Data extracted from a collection
-*-*-

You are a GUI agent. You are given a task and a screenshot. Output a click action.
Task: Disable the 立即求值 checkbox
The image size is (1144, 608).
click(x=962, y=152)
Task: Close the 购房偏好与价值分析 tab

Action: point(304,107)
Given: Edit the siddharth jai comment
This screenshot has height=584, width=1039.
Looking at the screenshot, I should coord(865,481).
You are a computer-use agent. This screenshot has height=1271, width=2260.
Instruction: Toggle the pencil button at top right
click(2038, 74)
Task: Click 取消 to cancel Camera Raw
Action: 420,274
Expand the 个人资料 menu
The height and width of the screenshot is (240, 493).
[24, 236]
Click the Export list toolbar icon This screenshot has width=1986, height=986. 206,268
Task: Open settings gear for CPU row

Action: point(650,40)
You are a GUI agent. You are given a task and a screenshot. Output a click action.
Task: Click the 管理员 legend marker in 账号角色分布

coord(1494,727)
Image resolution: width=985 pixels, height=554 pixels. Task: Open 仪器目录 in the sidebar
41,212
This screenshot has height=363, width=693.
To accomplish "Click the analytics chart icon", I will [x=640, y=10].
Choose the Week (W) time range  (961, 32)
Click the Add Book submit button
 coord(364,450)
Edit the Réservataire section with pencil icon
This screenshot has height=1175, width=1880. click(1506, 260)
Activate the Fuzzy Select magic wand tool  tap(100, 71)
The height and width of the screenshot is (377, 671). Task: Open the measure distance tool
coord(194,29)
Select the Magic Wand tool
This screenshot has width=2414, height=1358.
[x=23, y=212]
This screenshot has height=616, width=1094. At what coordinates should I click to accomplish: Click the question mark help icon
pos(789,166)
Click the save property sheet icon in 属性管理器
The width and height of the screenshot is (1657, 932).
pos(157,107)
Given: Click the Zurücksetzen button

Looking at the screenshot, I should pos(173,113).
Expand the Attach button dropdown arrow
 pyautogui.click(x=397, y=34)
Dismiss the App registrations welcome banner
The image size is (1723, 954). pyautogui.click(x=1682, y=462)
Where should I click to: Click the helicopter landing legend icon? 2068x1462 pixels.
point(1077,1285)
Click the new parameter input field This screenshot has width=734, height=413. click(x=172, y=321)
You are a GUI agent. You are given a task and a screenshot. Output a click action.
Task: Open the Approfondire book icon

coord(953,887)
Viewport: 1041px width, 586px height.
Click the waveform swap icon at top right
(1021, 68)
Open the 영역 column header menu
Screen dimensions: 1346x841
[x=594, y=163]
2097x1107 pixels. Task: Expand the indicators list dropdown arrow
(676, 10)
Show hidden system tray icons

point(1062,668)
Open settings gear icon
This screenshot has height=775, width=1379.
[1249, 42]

-*-*-

What is needed is an exact copy of all the records.

▶ _SOLUTION BELOW_
You are a GUI agent. You are given a task and a screenshot. Output a click action.
Task: Disable the 立即求值 checkbox
The image size is (1144, 608).
click(x=962, y=152)
Task: Close the 购房偏好与价值分析 tab

Action: point(304,107)
Given: Edit the siddharth jai comment
This screenshot has height=584, width=1039.
Looking at the screenshot, I should coord(865,481).
You are a computer-use agent. This screenshot has height=1271, width=2260.
Instruction: Toggle the pencil button at top right
click(2038, 74)
Task: Click 取消 to cancel Camera Raw
Action: 420,274
Expand the 个人资料 menu
The height and width of the screenshot is (240, 493).
[24, 236]
Click the Export list toolbar icon This screenshot has width=1986, height=986. 206,268
Task: Open settings gear for CPU row

Action: point(650,40)
You are a GUI agent. You are given a task and a screenshot. Output a click action.
Task: Click the 管理员 legend marker in 账号角色分布

coord(1494,727)
Image resolution: width=985 pixels, height=554 pixels. Task: Open 仪器目录 in the sidebar
41,212
This screenshot has height=363, width=693.
To accomplish "Click the analytics chart icon", I will [x=640, y=10].
Choose the Week (W) time range  (961, 32)
Click the Add Book submit button
 coord(364,450)
Edit the Réservataire section with pencil icon
This screenshot has height=1175, width=1880. click(1506, 260)
Activate the Fuzzy Select magic wand tool  tap(100, 71)
The height and width of the screenshot is (377, 671). Task: Open the measure distance tool
coord(194,29)
Select the Magic Wand tool
This screenshot has width=2414, height=1358.
[x=23, y=212]
This screenshot has height=616, width=1094. At what coordinates should I click to accomplish: Click the question mark help icon
pos(789,166)
Click the save property sheet icon in 属性管理器
The width and height of the screenshot is (1657, 932).
pos(157,107)
Given: Click the Zurücksetzen button

Looking at the screenshot, I should pos(173,113).
Expand the Attach button dropdown arrow
 pyautogui.click(x=397, y=34)
Dismiss the App registrations welcome banner
The image size is (1723, 954). pyautogui.click(x=1682, y=462)
Where should I click to: Click the helicopter landing legend icon? 2068x1462 pixels.
point(1077,1285)
Click the new parameter input field This screenshot has width=734, height=413. click(x=172, y=321)
You are a GUI agent. You are given a task and a screenshot. Output a click action.
Task: Open the Approfondire book icon

coord(953,887)
Viewport: 1041px width, 586px height.
Click the waveform swap icon at top right
(1021, 68)
Open the 영역 column header menu
Screen dimensions: 1346x841
[x=594, y=163]
2097x1107 pixels. Task: Expand the indicators list dropdown arrow
(676, 10)
Show hidden system tray icons

point(1062,668)
Open settings gear icon
This screenshot has height=775, width=1379.
[1249, 42]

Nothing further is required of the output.